─── AVAILABLE DATA ───

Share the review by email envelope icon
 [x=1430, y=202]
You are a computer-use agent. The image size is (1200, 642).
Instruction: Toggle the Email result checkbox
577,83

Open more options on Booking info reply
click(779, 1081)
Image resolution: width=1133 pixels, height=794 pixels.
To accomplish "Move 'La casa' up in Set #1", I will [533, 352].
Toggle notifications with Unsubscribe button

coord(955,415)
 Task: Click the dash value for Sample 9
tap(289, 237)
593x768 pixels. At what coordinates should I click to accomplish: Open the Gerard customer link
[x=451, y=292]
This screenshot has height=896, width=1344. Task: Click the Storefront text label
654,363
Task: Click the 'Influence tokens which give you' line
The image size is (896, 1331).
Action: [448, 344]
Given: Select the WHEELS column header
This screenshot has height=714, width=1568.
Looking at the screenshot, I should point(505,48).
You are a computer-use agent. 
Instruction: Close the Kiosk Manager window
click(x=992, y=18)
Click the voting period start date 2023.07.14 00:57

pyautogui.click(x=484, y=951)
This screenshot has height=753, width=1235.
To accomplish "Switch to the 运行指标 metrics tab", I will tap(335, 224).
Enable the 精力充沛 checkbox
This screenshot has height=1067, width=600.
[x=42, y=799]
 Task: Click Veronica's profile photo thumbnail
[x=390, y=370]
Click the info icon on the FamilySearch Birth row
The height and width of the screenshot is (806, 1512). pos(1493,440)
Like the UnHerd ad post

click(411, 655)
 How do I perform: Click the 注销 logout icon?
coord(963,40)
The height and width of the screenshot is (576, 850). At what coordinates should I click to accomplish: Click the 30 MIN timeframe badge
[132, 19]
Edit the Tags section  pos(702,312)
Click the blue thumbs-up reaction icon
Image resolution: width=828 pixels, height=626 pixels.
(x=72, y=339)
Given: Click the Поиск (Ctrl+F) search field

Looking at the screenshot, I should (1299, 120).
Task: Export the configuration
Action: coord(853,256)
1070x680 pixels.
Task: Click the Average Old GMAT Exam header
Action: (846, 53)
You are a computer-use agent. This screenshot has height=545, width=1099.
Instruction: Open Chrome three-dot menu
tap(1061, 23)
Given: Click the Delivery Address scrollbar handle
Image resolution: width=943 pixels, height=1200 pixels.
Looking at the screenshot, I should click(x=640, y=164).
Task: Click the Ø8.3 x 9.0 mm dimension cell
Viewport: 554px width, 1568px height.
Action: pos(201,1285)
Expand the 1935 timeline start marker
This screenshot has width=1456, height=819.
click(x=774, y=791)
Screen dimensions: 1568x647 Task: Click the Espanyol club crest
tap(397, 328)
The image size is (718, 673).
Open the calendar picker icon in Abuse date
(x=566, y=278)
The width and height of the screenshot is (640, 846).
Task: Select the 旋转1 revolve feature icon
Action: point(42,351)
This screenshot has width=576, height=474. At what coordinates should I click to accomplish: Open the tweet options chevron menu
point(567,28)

───

* **DIRECTIONS FOR THIS TASK**: What you write should match, character for character, the lines from the one with "The image size is (718, 673)." to the end of the data, both included.

* **TASK OUTPUT**:
The image size is (718, 673).
Open the calendar picker icon in Abuse date
(x=566, y=278)
The width and height of the screenshot is (640, 846).
Task: Select the 旋转1 revolve feature icon
Action: point(42,351)
This screenshot has width=576, height=474. At what coordinates should I click to accomplish: Open the tweet options chevron menu
point(567,28)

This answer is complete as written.